• READING PASSAGE:
"""

Arras Minerals Corp. Management Retention Bonus Plan

The Arras Board adopted and approved on April 15, 2021, and further amended in February, 2022, the Arras Minerals Corp. Management Retention Bonus Plan (the “Arras Retention Plan”) in order to encourage the retention of the management team of Arras amidst the mining industry’s highly competitive market for talent and to align the team’s interests with those of the shareholders of Arras.

Pursuant to the Arras Retention Plan, Arras will pay cash bonuses to each of the following persons in the amounts set forth in the following table upon Arras reaching a market capitalization target for five consecutive trading days as set forth in the table (it being understood that that the common shares of Arras are not currently listed or posted for trading on any stock exchange or market):

Name and

principal position

  CDN$250 million market capitalization  CDN$500 million market capitalization  CDN$1 billion market capitalization  Total bonus opportunity
Brian D. Edgar
Chairman
  CDN$750,000  CDN$750,000  CDN$1,500,000  CDN$3,000,000
Timothy T. Barry
Chief Executive Officer
  CDN$1,125,000  CDN$1,125,000  CDN$2,250,000  CDN$4,500,000
Christopher Richards
Chief Financial Officer
  CDN$375,000  CDN$375,000  CDN$750,000  CDN$1,500,000

 

The Arras Retention Plan further provides that if Arras is the subject of a Change of Control (as defined in the Arras Retention Plan) that exceeds CDN$250 million, Arras must pay to Mr. Edgar, Mr. Barry, and Mr. Richards cash bonuses equal to 0.30%, 0.45%, and 0.15%, respectively, of the Change of Control transaction amount, less any cash bonuses that may have previously been paid to such persons pursuant to the market capitalization targets noted above. The market capitalization targets or Change of Control must be achieved or completed by April 15, 2027 in order for any officer or employee of Arras to earn the applicable bonus payment described above. Any bonus payable in the future to an officer or employee of Arras will be cancelled (subject to the discretion of the Arras Board) if such officer or employee is not employed directly or indirectly by Arras when such bonus is earned and becomes payable. At the sole discretion of the Arras Board, Arras shall not be obligated to pay a bonus in cash under the Arras Retention Plan if it lacks funds at the time. In lieu of cash, the Arras Board may choose to settle any bonus by issuing and delivering shares of Arras for such amount valued at the five-day trading volume-weighted average price for Arras’s shares on the market calculated up to the day before the issuance of the shares.

"""

• TASK SET:
A) Condense the paragraph of the bonus plan excerpt that begins "The Arras Retention Plan further provides" into a bulleted list that keeps its main facts.
B) Please list every person named in the bonus plan excerpt's table, each with their principal position.
C) Using the bonus plan excerpt, decide whether each statement agrees with it: (i) The plan was first adopted on April 15, 2021. (ii) Arras's common shares are currently listed on a stock exchange. (iii) The bonus targets must be met by April 15, 2027.
The data below is unrelated to the bonus plan excerpt.

(Dataset entries)
"""

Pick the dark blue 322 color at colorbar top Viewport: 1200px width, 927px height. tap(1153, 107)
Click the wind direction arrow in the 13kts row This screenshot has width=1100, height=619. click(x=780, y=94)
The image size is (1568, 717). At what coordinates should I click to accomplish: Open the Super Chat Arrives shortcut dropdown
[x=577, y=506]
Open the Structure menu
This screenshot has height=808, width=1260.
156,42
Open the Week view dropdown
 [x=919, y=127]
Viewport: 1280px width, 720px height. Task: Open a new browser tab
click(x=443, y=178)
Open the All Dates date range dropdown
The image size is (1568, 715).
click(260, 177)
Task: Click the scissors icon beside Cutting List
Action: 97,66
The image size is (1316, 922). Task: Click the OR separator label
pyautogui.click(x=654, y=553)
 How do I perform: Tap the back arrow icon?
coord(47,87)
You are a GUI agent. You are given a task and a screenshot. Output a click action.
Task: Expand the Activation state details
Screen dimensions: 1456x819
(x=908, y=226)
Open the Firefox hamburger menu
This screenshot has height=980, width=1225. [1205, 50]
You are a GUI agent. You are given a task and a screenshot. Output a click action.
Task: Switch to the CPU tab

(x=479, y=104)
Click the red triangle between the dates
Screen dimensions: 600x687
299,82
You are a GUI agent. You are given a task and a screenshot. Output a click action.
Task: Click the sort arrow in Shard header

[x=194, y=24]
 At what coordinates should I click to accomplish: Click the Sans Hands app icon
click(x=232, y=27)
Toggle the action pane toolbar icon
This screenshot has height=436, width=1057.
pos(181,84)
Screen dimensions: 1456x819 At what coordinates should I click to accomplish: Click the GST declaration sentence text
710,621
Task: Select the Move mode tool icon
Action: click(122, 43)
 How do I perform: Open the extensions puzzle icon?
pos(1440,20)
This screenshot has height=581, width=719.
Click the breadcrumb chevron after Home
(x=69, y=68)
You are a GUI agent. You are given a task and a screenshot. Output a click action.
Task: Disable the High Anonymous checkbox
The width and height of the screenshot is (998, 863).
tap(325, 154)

"""

• EXPECTED RESPONSES:
A)
- If Arras undergoes a Change of Control exceeding CDN$250 million, it must pay cash bonuses equal to 0.30% (Mr. Edgar), 0.45% (Mr. Barry), and 0.15% (Mr. Richards) of the transaction amount. Any bonuses already paid under the market capitalization targets are deducted.
- The market capitalization targets or Change of Control must be achieved or completed by April 15, 2027 for any bonus to be earned.
- A future bonus is cancelled if the officer or employee is not employed directly or indirectly by Arras when it is earned and becomes payable. This is subject to the Arras Board's discretion.
- At the Arras Board's sole discretion, Arras is not obligated to pay a bonus in cash if it lacks funds at the time.
- Instead of cash, the Arras Board may settle a bonus by issuing Arras shares. The shares are valued at the five-day trading volume-weighted average price calculated up to the day before issuance.

B)
- Brian D. Edgar, Chairman
- Timothy T. Barry, Chief Executive Officer
- Christopher Richards, Chief Financial Officer

C)
(i) Yes: "The Arras Board adopted and approved on April 15, 2021"
(ii) No: "the common shares of Arras are not currently listed or posted for trading on any stock exchange or market"
(iii) Yes: "The market capitalization targets or Change of Control must be achieved or completed by April 15, 2027"